The Trouble with Tribbles...: January 2022

Thursday, January 20, 2022

Tribblix updates and https

One good thing to have happened recently is the rise of Let's Encrypt, bringing https to all websites without all the hassle you previously had to go through to get a certificate.

One not quite so good event recently was the switch by Let's Encrypt to certificates signed by their own ISRG X1 root, and more excitingly the expiry of the prior DST Root CA X3 signing certificate.

My experience of this is that most things just worked, but I'm still seeing odd cases where clients can't connect. Generally, browsers work just fine; CLI tools are a bigger issue.

This might be due to a couple of issues. Sometimes the software itself guesses wrong (older openssl 1.0.2 for example); sometimes the system's CA bundle of trusted root certificates needs updating.

For a while now, the Tribblix package repositories have been served over https and the zap tool for package management has been configured to use https. There are cases where it falls foul of the above issues.

This might occur on older Tribblix releases - I've seen this on m22, for example.

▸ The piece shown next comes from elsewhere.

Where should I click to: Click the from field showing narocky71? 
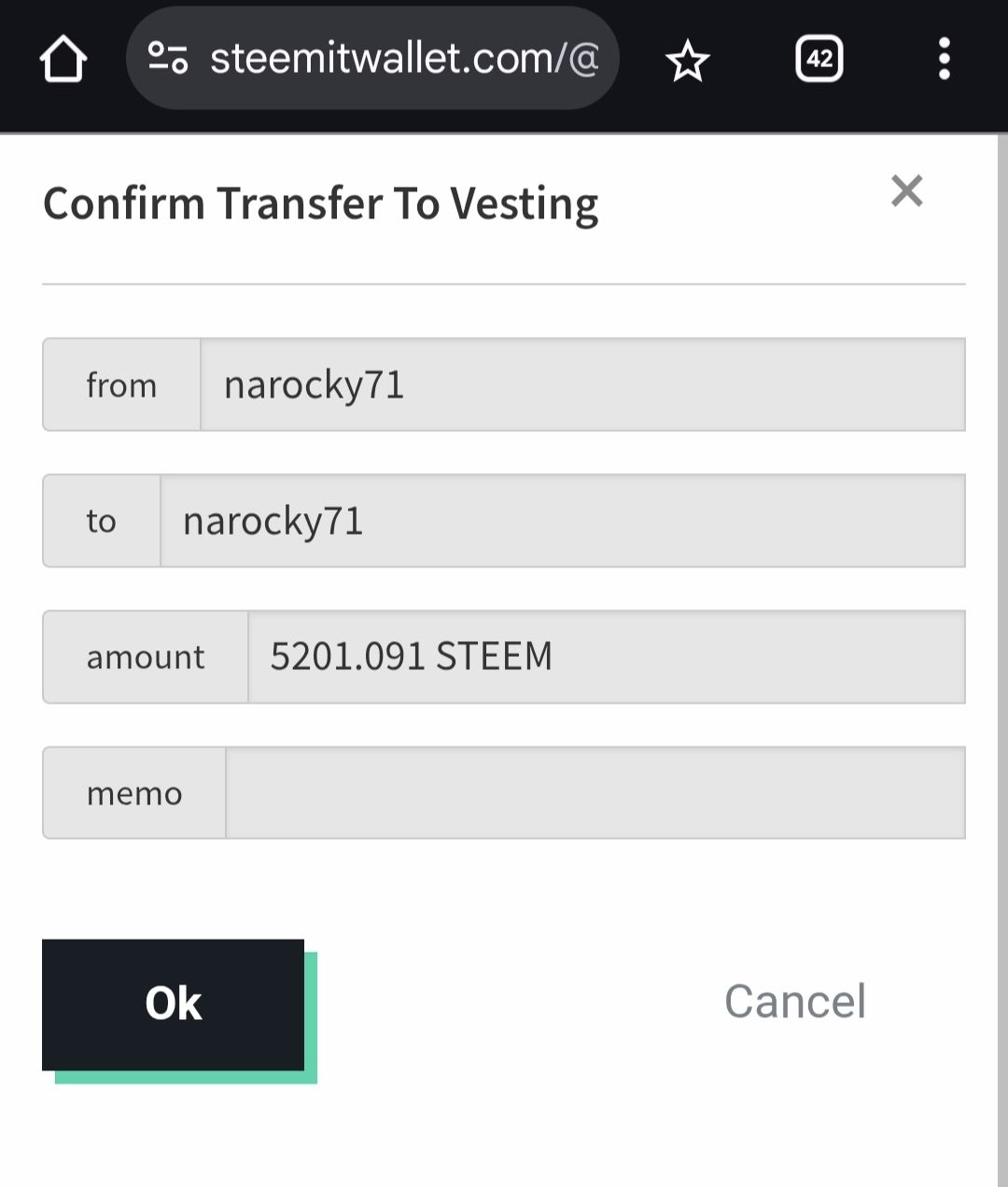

It turns out that curl fails, but wget works. Again, that's an example of the inconsistency in behaviour that I see. You need to update the CA bundle on m22, but if the package update tool is broken that's a bit tricky.

There's an ugly hack, though, because zap will try wget if it can't find curl. So just move curl out of the way temporarily:

mv /usr/bin/curl /usr/bin/curl.t
zap refresh
zap update TRIBca-bundle
mv /usr/bin/curl.t /usr/bin/curl

and you should be good to go again.

There's another way, of course: edit the *.repo files in /etc/zap/repositories to change the URL from https to http. That's not particularly recommended (although the packages are signed and the signatures are checked).

One thing that last hack demonstrates is the value in using simple text files.

Tuesday, January 18, 2022

Inside zone installation

How do zones actually get put together on Solaris and illumos? Specifically, how does a zone get installed?

There are various type of zones. The nomenclature here is a brand. A zone's brand defines how it gets installed and managed and its properties. Often, this is mapped to a zone template which is the default configuration for a zone of that type or brand.

(By the way, this overlap between template and brand can be seen in the create subcommand of zonecfg. You do "create -t SUNWlx" to build a zone from a template, which is where the -t comes from. It's not the create that sets the brand, it's the template.)

The templates are stored as xml files in /etc/zones. As are the configured zones, which is a bit confusing. So in theory, if you wanted to generate a custom template to save adding so much to your zonecfg each time, you could add your own enhanced template here. The actual zone list is in /etc/zones/index.

In fact, Tribblix has template zones, which are sparse-root zones built from a different image to the global zone. They are implemented by building an OS image that provides the file systems to be mounted read only, and a template xml file configured appropriately.

One of the things in the template is the brand. That maps to a directory under /usr/lib/brand. So, for example, the TRIBsparse template in /etc/zones/TRIBsparse.xml sets the brand to be sparse-root, in addition to having the normal lofs mounts for /usr, /lib, and /sbin that you expect for a sparse-root zone. There's a directory /usr/lib/brand/sparse-root that contains everything necessary to manage a sparse-root zone.

In there you'll find a couple more xml files - platform.xml and config.xml. A lot of what's in those is internal to zones. Of the two, config.xml is the more interesting here, because it has entries that match the zoneadm subcommands. And one of those is the install entry. For TRIBsparse, it is

/usr/lib/brand/sparse-root/pkgcreatezone -z %z -R %R

When you invoke zoneadm install, this script gets run, and you get the zone name (-z) and zonepath (-R) passed in automatically. There's not much else that you can specify for a sparse root zone. If you look at the installopts property in config.xml, there's just an h, which means that the user can specify -h (and will get the help).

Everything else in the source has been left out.